David Burrell is Theodore Hesburgh Professor emeritus in Philosophy and Theology at the University of Notre Dame and Professor of Ethics and Development at Uganda Martyrs University. His efforts since 1982 in comparative issues in philosophical theology in Judaism, Christianity, and Islam are evidenced in Knowing the Unknowable God: Ibn-Sina, Maimonides, Aquinas (1986), Freedom and Creation in Three Traditions (1993), Original Peace (with Elena Malits, 1998), Friendship and Ways to Truth (2000), and two translations: Al-Ghazali on the Ninety Nine Beautiful Names of God (1993) and Al-Ghazali on Faith in Divine Unity and Trust in Divine Providence (2001). Most recently he has published Faith and Freedom (2004), Learning to Trust in Freedom (2009), and a theological commentary on Job: Deconstructing Theodicy (2008).
Brian Davies is Professor of Philosophy at Fordham University, New York. His publications include An Introduction to the Philosophy of Religion (3rd edition, 2004), The Thought of Thomas Aquinas (1992), Aquinas (2002), The Reality of God and the Problem of Evil (2006), and Thomas Aquinas on God and Evil (2011).
James Doig is Emeritus Professor of Philosophy, Clayton College and State University, Morrow, GA. His publications include Aquinas on Metaphysics (1972) and Aquinas's Philosophical Commentary on the Ethics: A Historical Perspective (2001).

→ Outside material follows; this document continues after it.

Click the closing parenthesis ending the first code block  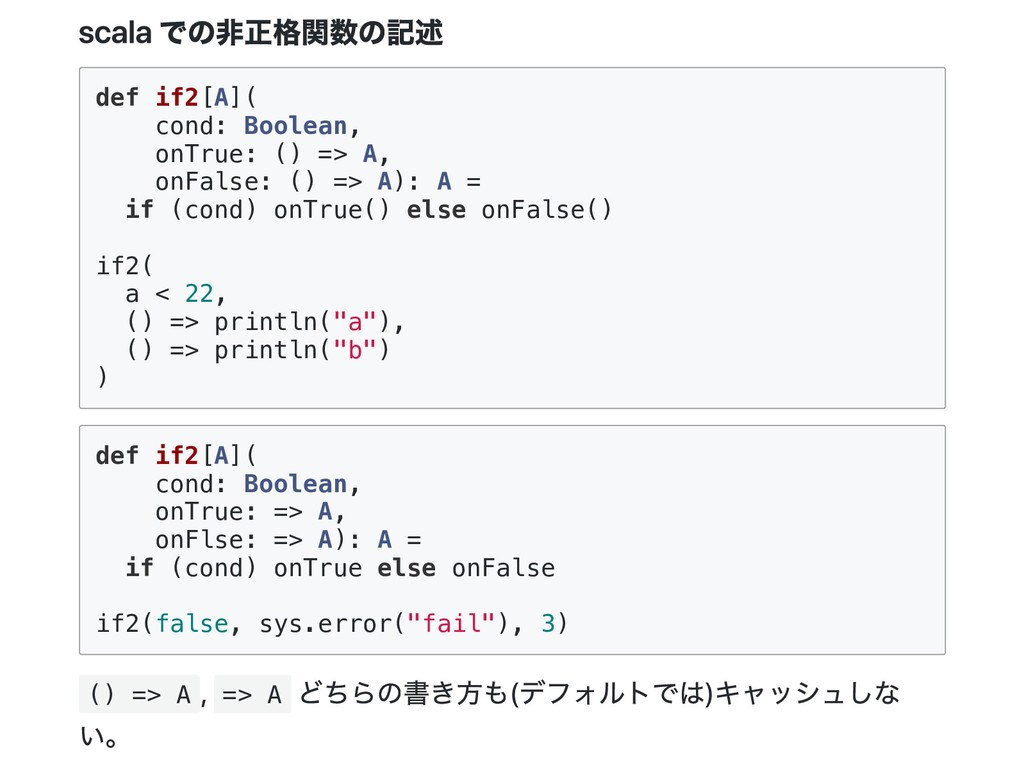tap(101, 378)
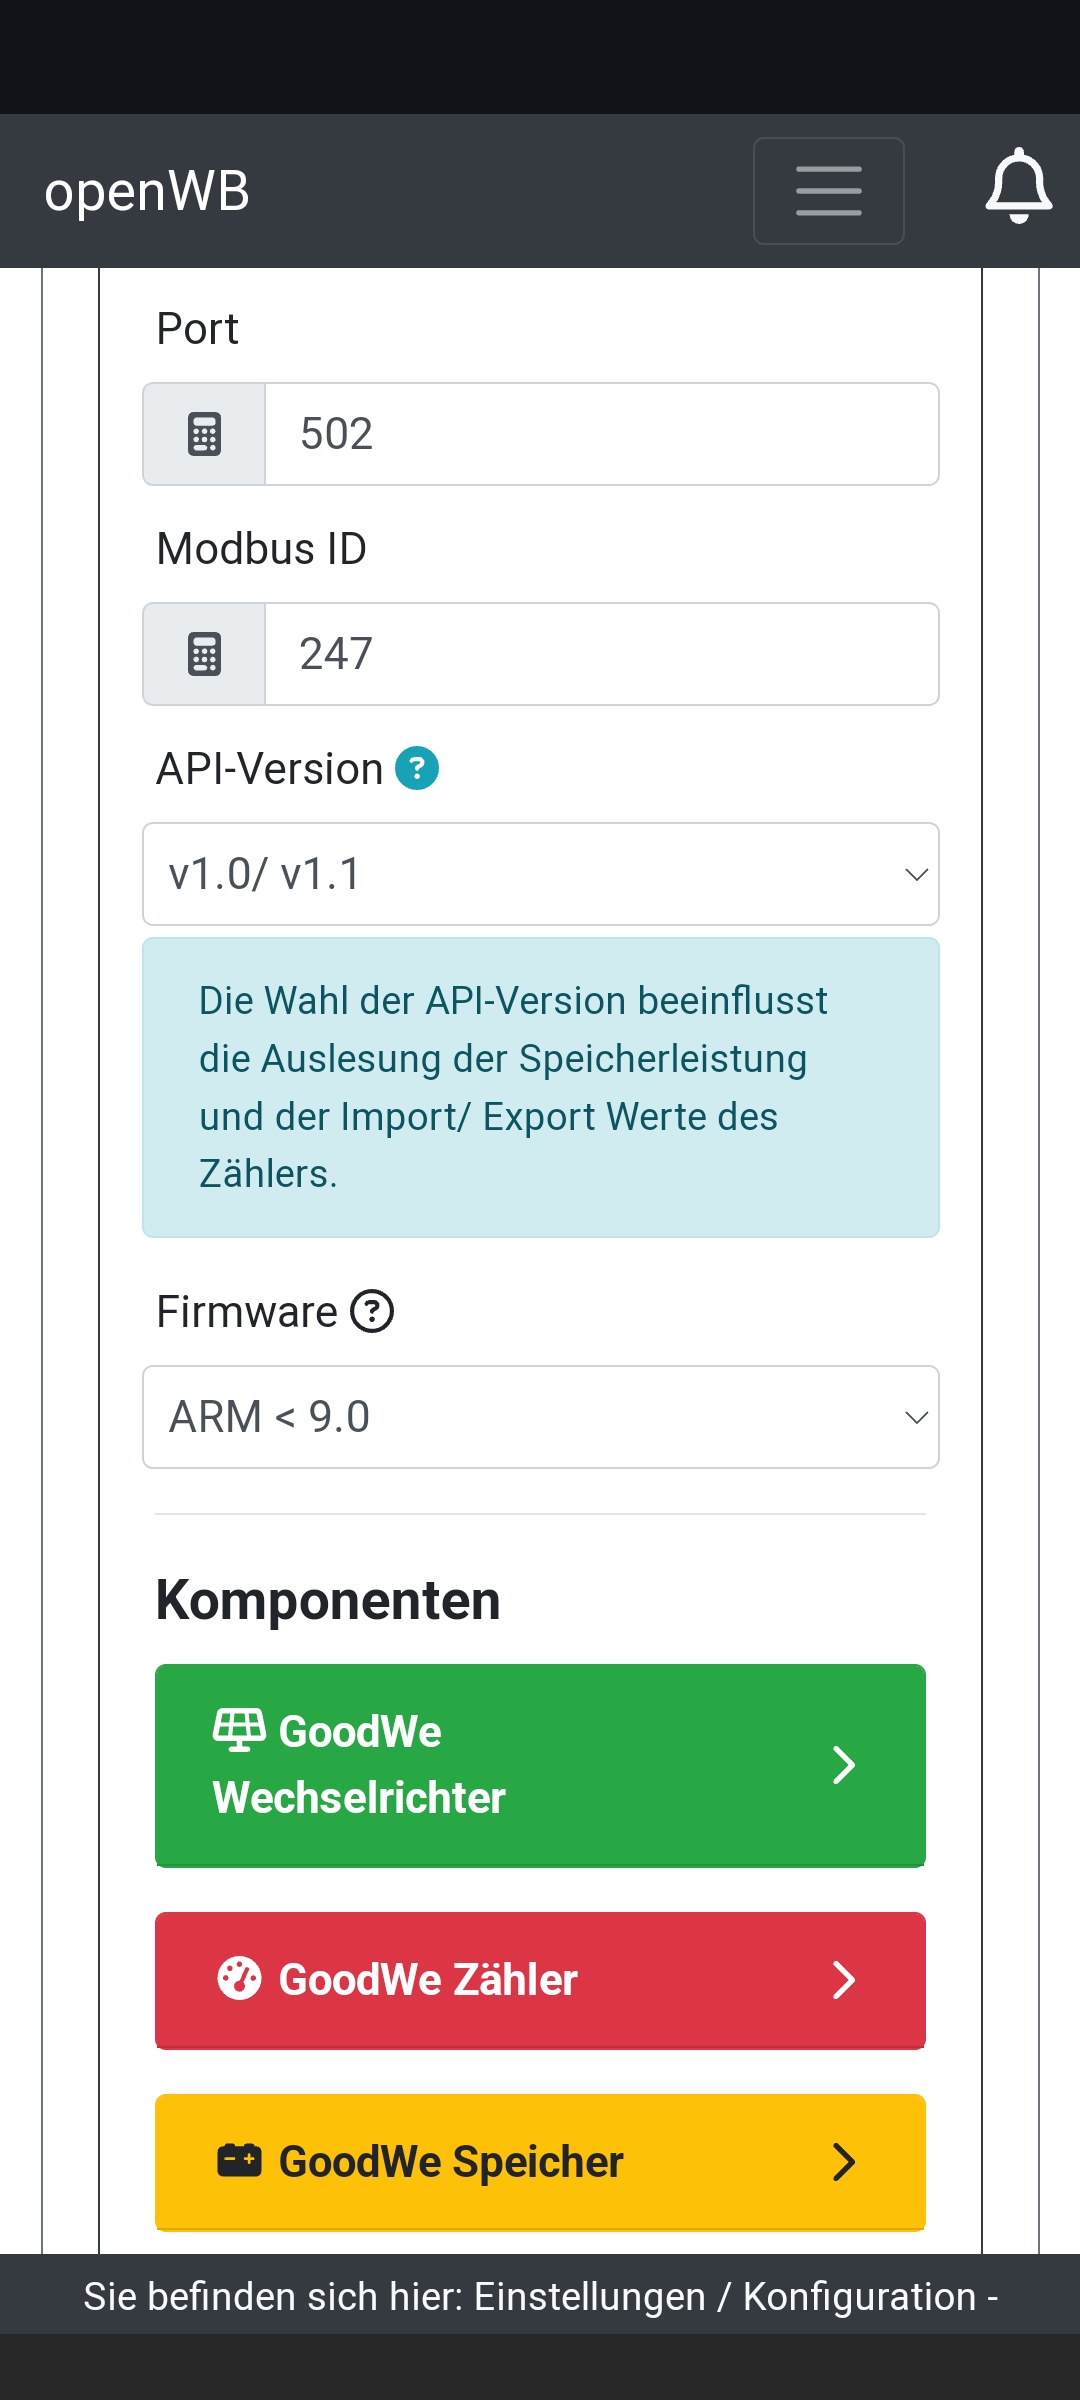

Gilles Emery, O.P. is Professor of Dogmatic Theology at the University of Fribourg, Switzerland. He is a member of the International Theological Commission of the Catholic Church and a member of the editorial board of the Revue Thomiste. His (p. xii) publications include: La Trinité créatrice (1995), Trinity in Aquinas (2003), Trinity, Church, and the Human Person: Thomistic Essays (2007), The Trinitarian Theology of Saint Thomas Aquinas (2007), and The Trinity: An Introduction to Catholic Doctrine on the Triune God (2011). He is co-editor, with Matthew Levering of The Oxford Handbook of the Trinity (2011).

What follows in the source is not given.